• **RECORDS FOR PROCESSING**

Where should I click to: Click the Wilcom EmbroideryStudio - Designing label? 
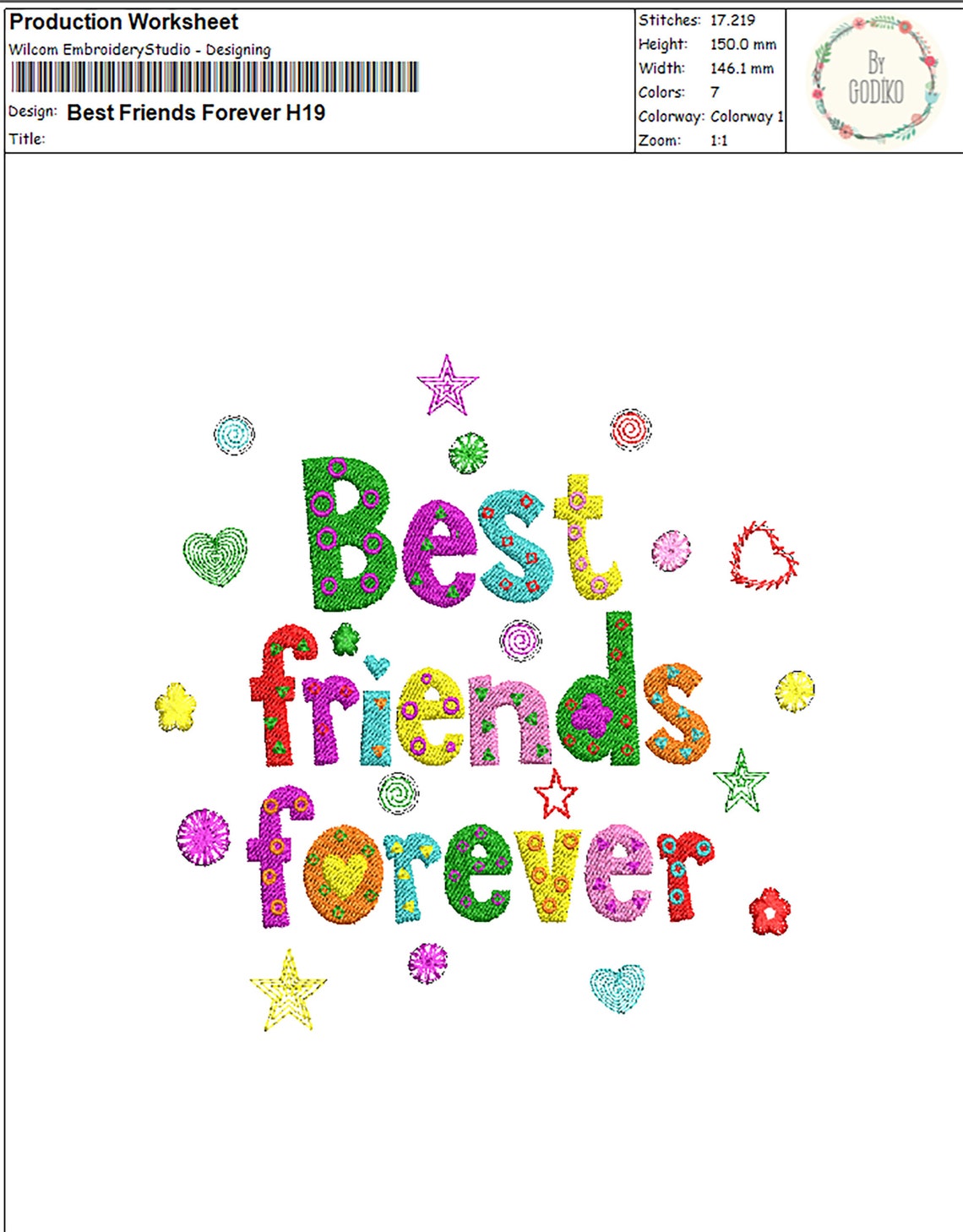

---

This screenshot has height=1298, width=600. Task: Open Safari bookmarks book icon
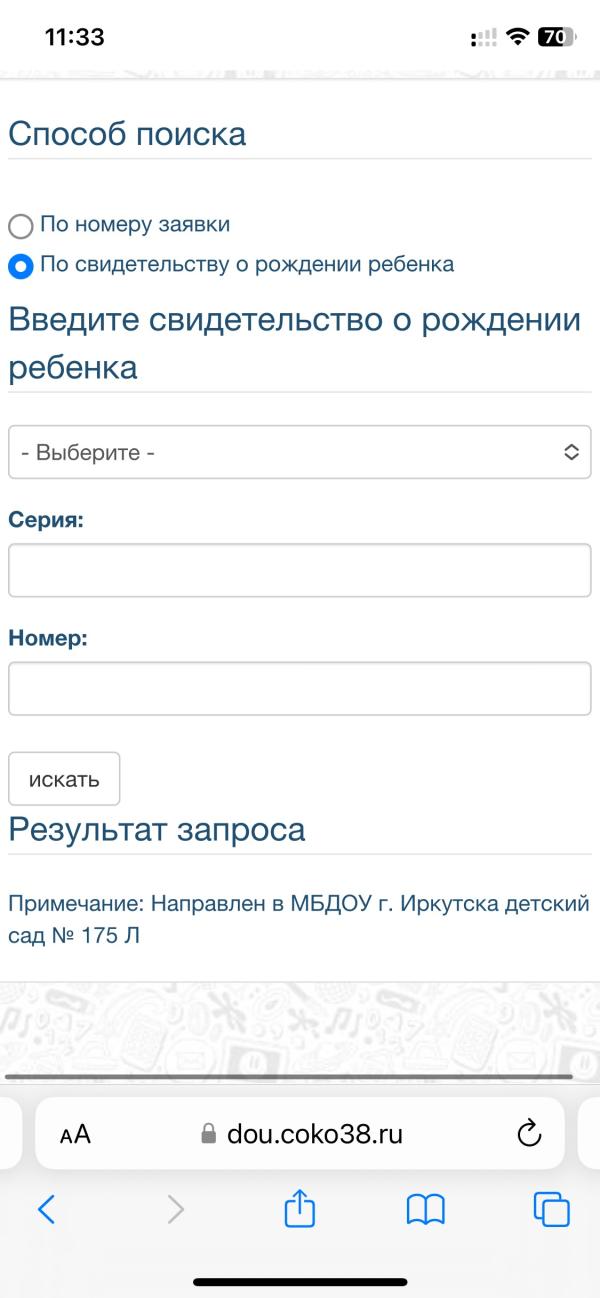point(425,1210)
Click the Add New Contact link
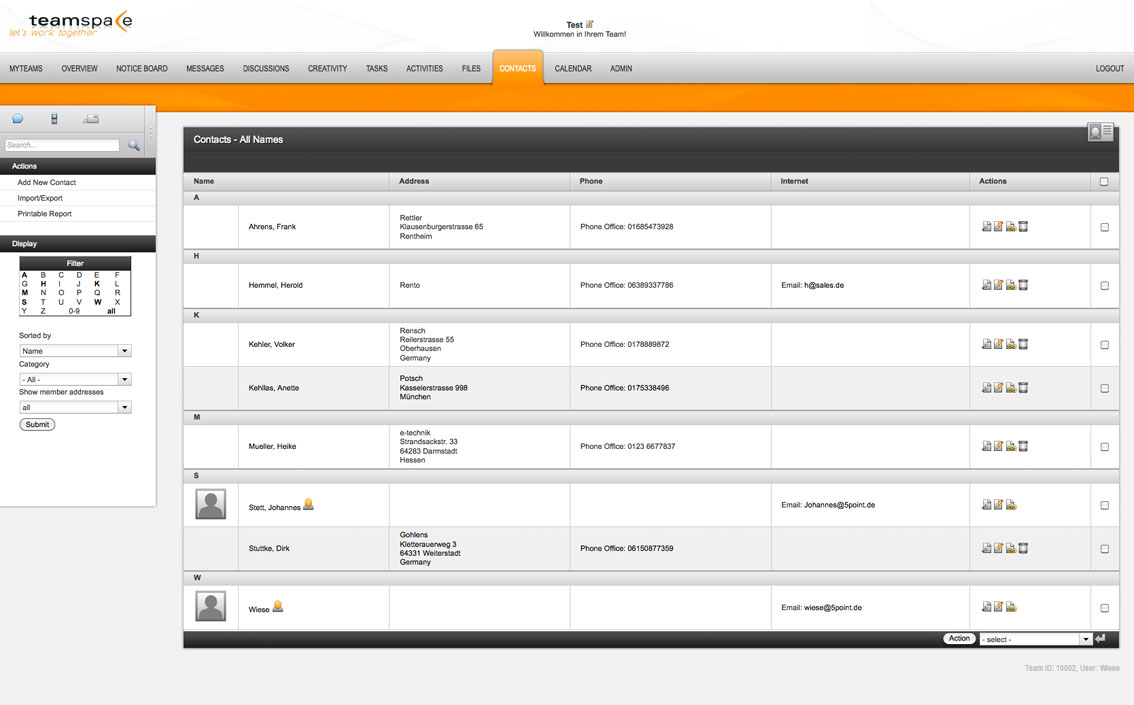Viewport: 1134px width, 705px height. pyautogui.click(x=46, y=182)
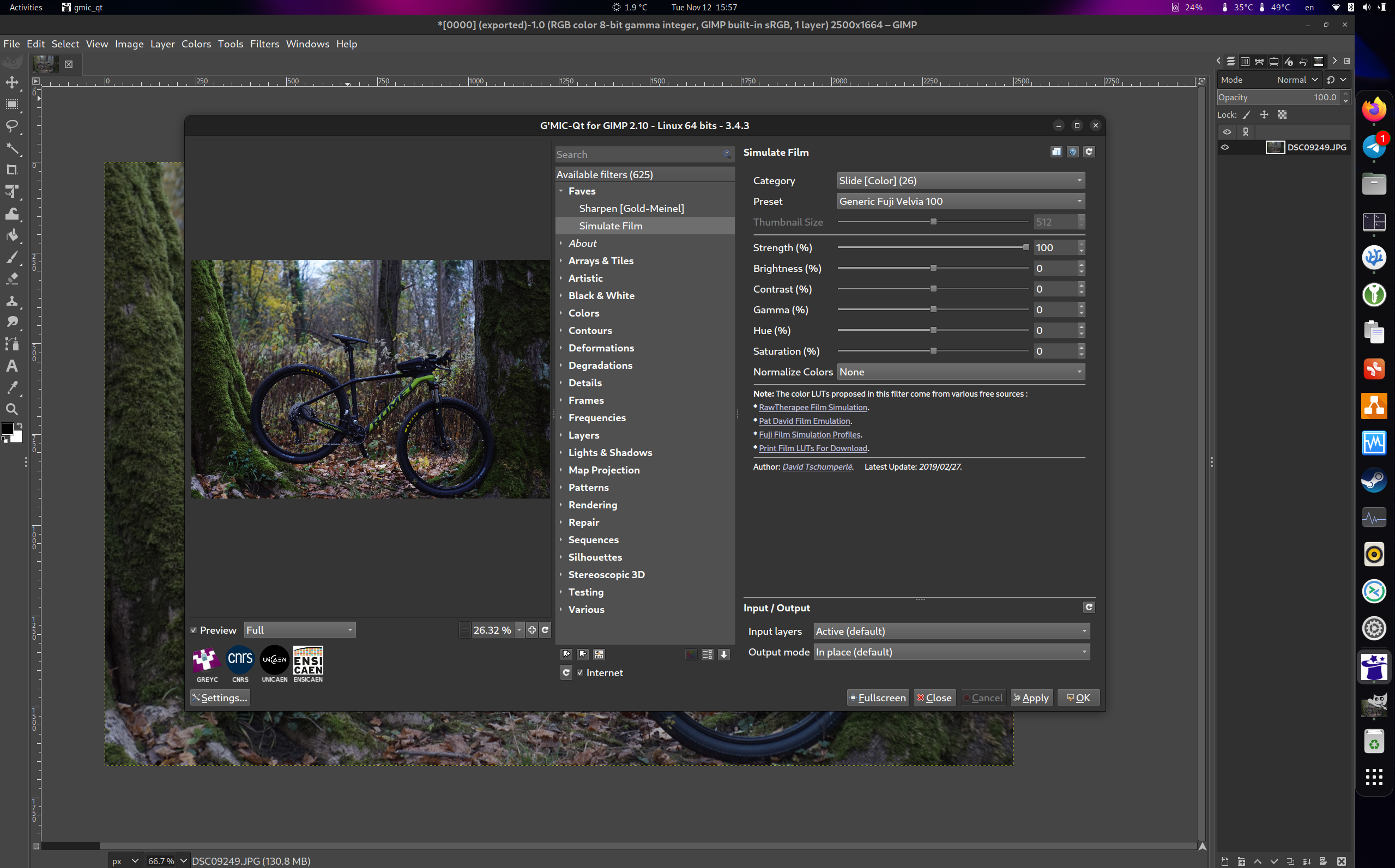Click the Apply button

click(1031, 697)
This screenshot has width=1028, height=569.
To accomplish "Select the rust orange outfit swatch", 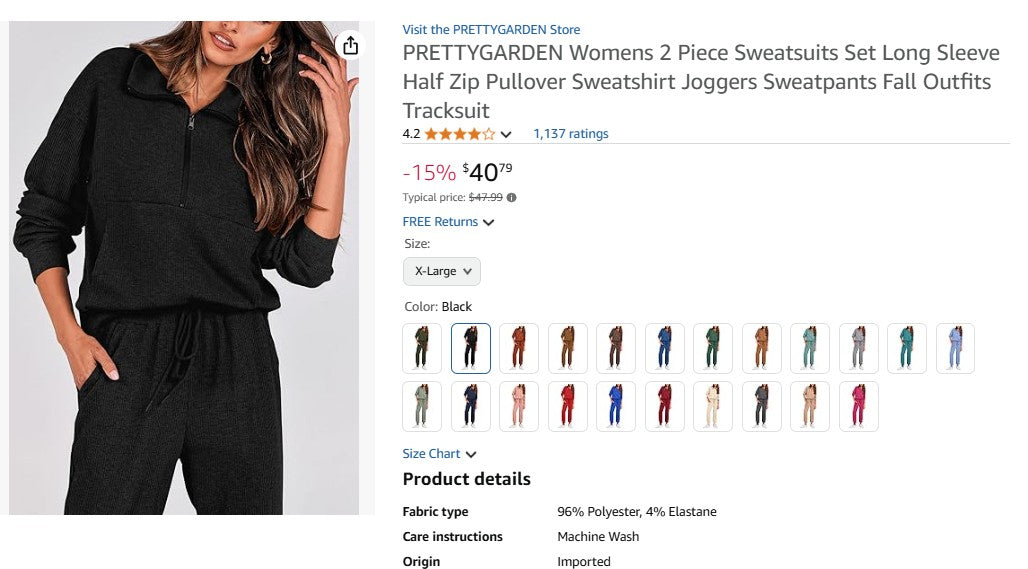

---

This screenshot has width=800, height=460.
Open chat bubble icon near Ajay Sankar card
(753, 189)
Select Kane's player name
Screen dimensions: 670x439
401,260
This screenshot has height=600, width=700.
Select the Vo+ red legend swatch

• **EXERCISE TASK**
Reproduce everything in the records from the line containing "This screenshot has width=800, height=460." down to the line containing "Select the Vo+ red legend swatch", replacing "chat bubble icon" with "speech bubble icon" and leaving all else unchanged.

• **REPLY**
This screenshot has width=800, height=460.
Open speech bubble icon near Ajay Sankar card
(753, 189)
Select Kane's player name
Screen dimensions: 670x439
401,260
This screenshot has height=600, width=700.
Select the Vo+ red legend swatch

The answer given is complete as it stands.